The Commissioners should at least have the sense to be able to recognize a fake bill of goods when it's presented to them and then do some investigating, but it seems to me that the sheriff is the one ultimately responsible for knowing what he's talking about here. Isn't that why you have a supposedly competent department head? If he doesn't have the sense to do his due diligence, learn about the process an make an informed and realistic recommendation, what good is he...to the commission or to the taxpayers?
Ron Granger
Fri, May 18, 2012 : 12:58 p.m.
Summary: Completely BUNGLED Who is taking ownership of this failure? It sounds like a bunch of finger pointing. Who was the biggest champion of all this money that would be saved? They laid experienced dispatchers off, ruining their careers and putting them in limbo. Oh, you thought you had a secure job in emergency dispatch? Sorry - someone thought we could save a few bucks outsourcing. Say hi to the kids and see ya! Experienced dispatchers can make a big difference in getting emergency personal on site quickly.
a2huron
Fri, May 18, 2012 : 12:10 p.m.
The county incurring more costs than estimated and continuing to subsidize yet another entity. Big surprise. This is almost hilarious.
Youwhine
Fri, May 18, 2012 : 11:10 a.m.
The question that nobody will answer is this: will there be more, less, or the same number of people in the room doing the job which is currently being done? Ever since the county moved in with the city dispatchers, the city has been answering 911 calls for the county which has allowed the county to get by with lower-than-necessary staffing numbers. This has allowed the county to boast inflated productivity and capacity numbers by saying that the can handle X number of calls with Y bodies. If they carry this staffing model over to the city side when they assume the city dispatching job, it will result in significantly fewer people doing the same amount of work. The people in charge of the merger have refused to answer questions about how the merged system will actually work, but it appears as though they will make it work by cost-saving measures realized through corner cutting and shoehorning services together.
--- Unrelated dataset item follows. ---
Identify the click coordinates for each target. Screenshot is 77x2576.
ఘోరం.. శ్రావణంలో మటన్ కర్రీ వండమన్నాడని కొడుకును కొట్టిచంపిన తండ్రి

For example the rumor is that Ann Arbor Police will no longer have their own channel to use and will begin sharing a channel currently used my the Sheriffs, Northfield Twp, and all of the State Troopers in the county. If you were to listen to a scanner and monitor the traffic of all of these agencies, you would see that there is likely to be times when officers can't get on the radio. The volume of calls and radio traffic will not change due to a merger, however the number of bodies in the room doing the job is expected to decrease. Combine this with the fact that the county has a habit of overworking their dispatchers (regularly working them 16 hours at a time) and the resulting high burnout rate nd you can expect that this will not go smoothly. Hopefully this doesn't result in increased risk to officers or the end consumer (a2 citizens).